Definition
The lowest published altitude on a Federal airway, jet route, or other direct route segment that guarantees both acceptable navigation signal coverage and required obstacle clearance between the two fixes that define that segment.
Plain English
The lowest altitude you are allowed to fly along a particular section of an airway. At or above this altitude, your navigation signals will work properly and you will safely clear the terrain and obstacles below.
Context Anchor
Seen on instrument flight route charts along airways and other charted route segments.
Derivation
From Latin 'minimum' (smallest), Old French 'route' (a way or course), and French 'en route' (on the way).

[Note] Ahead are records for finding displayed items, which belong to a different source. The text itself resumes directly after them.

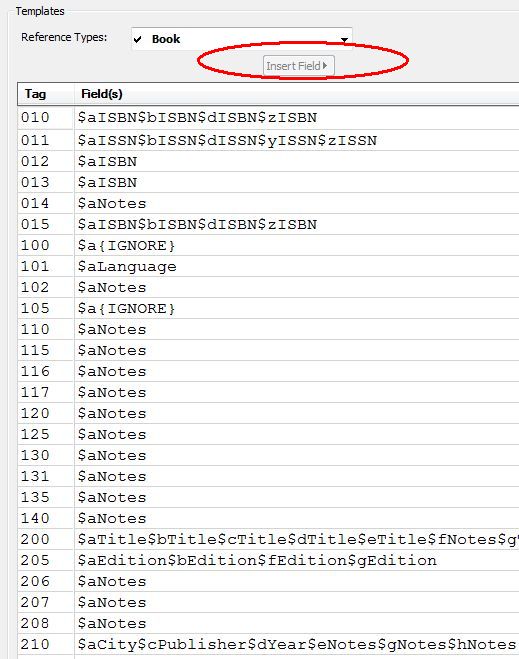
Task: Click the $aNotes field in row 014
Action: click(112, 203)
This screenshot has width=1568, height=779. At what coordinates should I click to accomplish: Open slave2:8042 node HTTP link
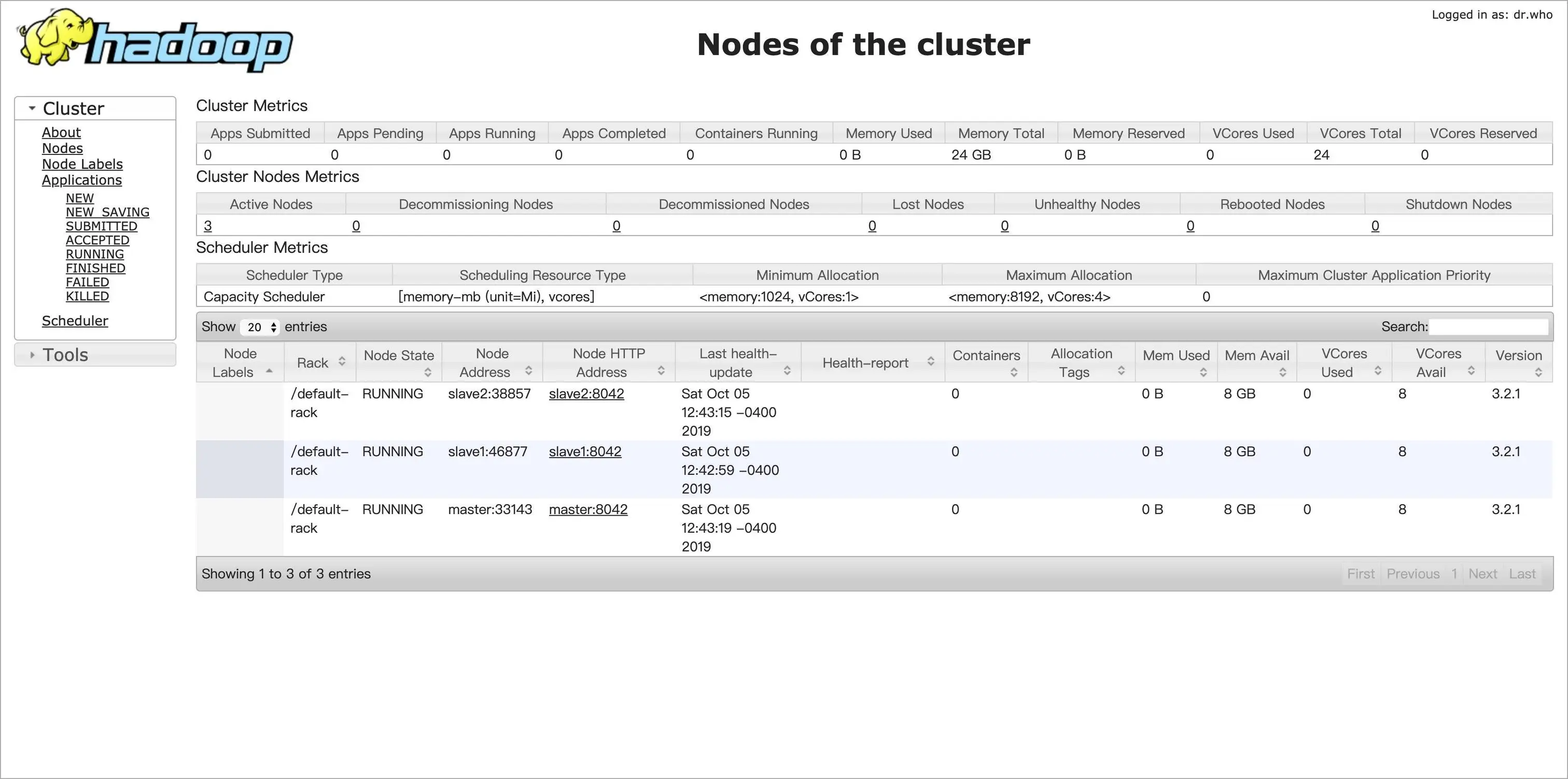pos(586,394)
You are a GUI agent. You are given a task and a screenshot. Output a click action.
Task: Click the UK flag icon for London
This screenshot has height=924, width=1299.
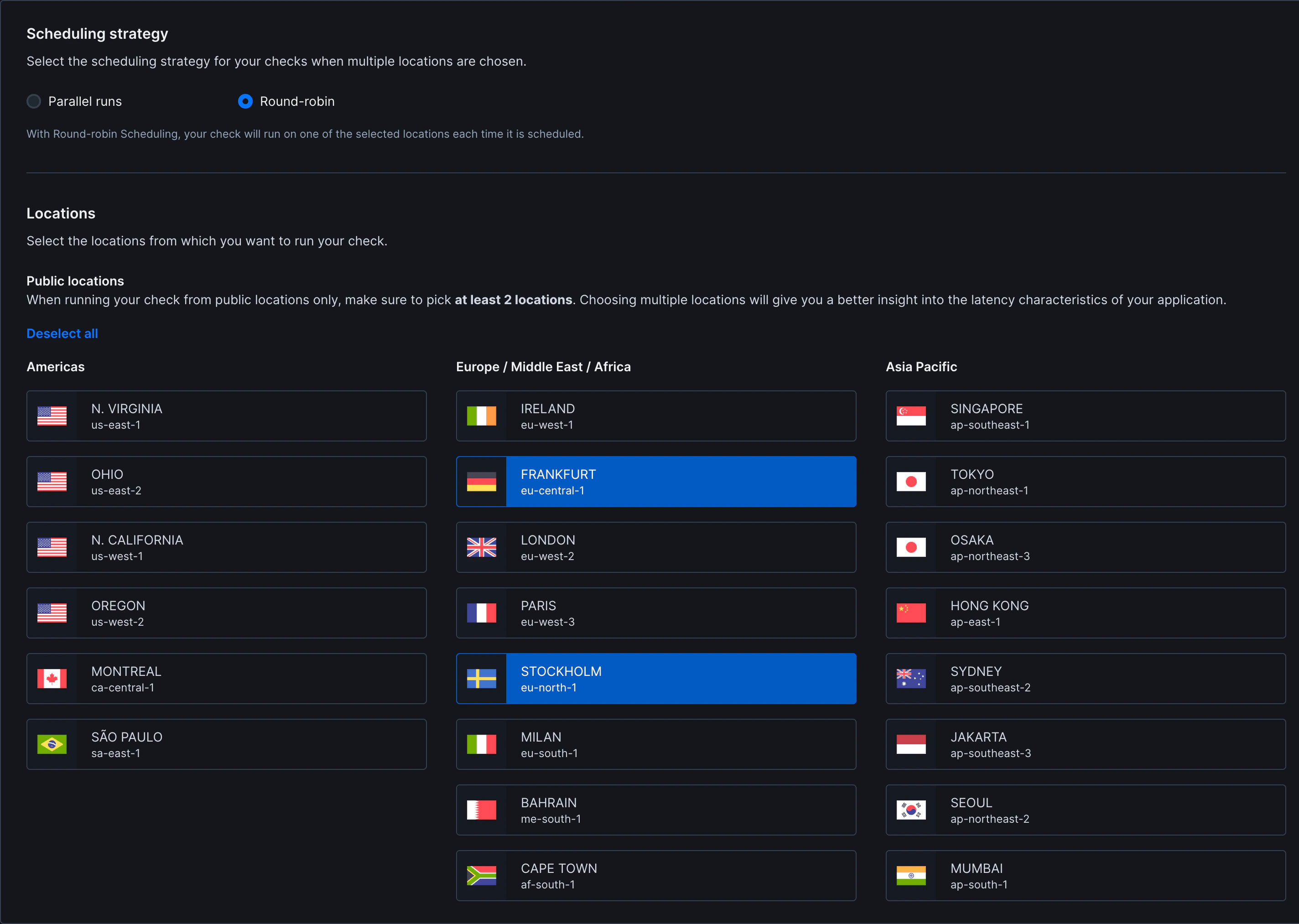(x=481, y=547)
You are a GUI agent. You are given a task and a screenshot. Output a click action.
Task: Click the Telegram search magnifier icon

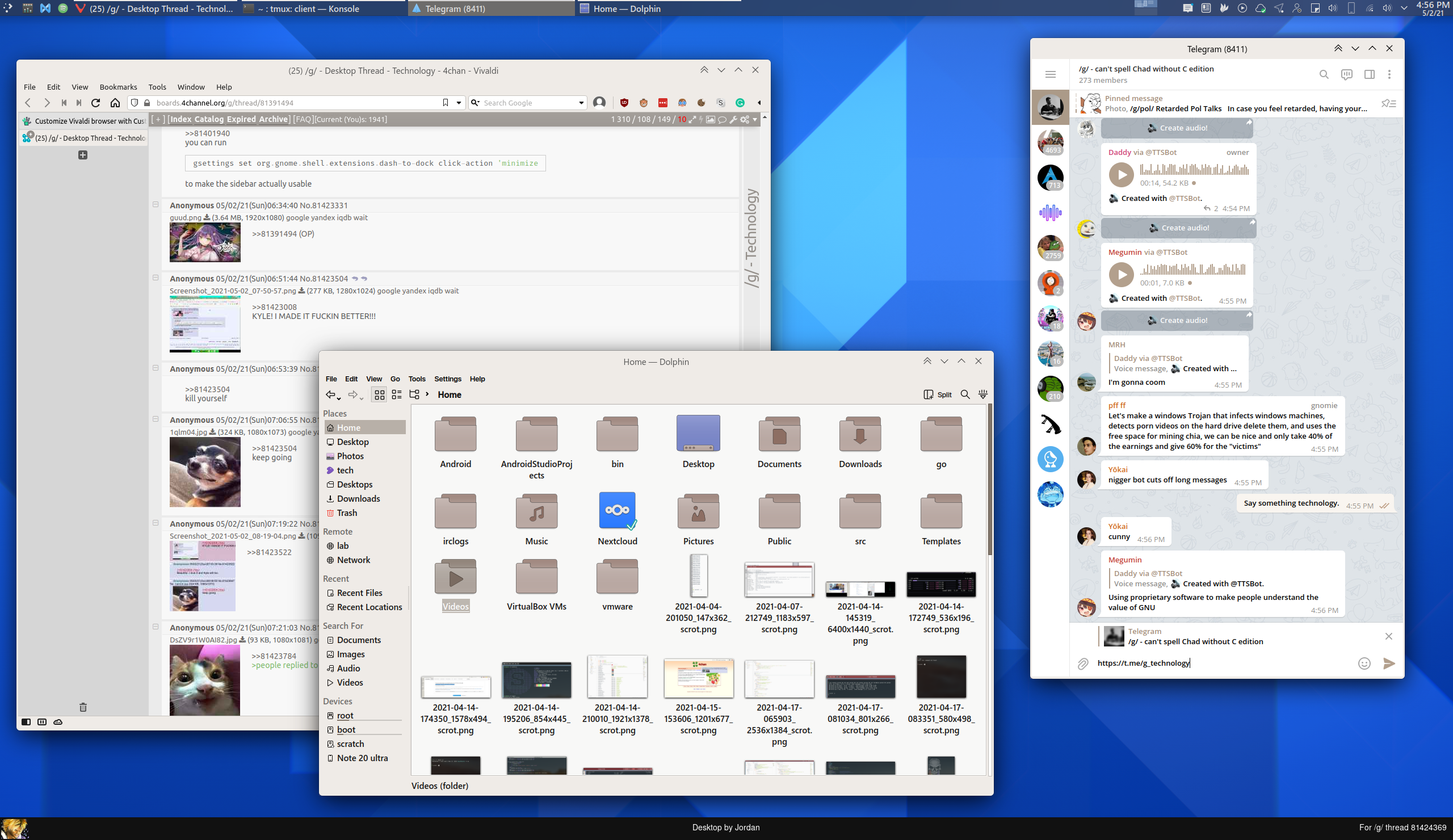1324,74
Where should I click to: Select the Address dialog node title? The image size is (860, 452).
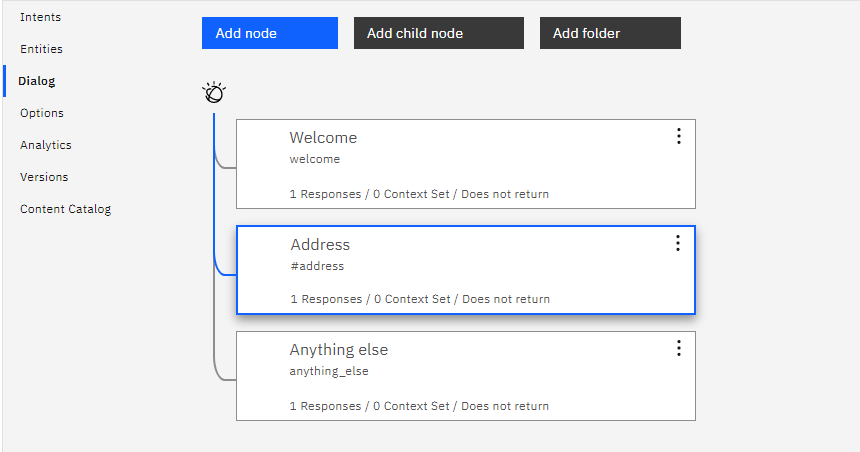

Together: the smallest altitude you may use while on the way along a charted route.
Why Pilots Care
It guarantees both reliable navigation and terrain clearance so pilots can fly the published route without losing signal or hitting obstacles.
Grounding Statement
If a route segment shows an MEA of 6,000 feet, that segment has been evaluated for obstacle clearance and navigation reception at or above 6,000 feet.
Intuition Check
Do not read “minimum” as “best” or “recommended.” Here it means the lowest published altitude that still meets the required obstacle-clearance and navigation-coverage standards for that route segment.
Example Sentence 1
The MEA for that airway segment is 8,000 feet, so the controller cleared us to climb before crossing the fix.
Example Sentence 2
The chart showed an MEA of 4000 feet between the two fixes, so the flight stayed at or above that altitude.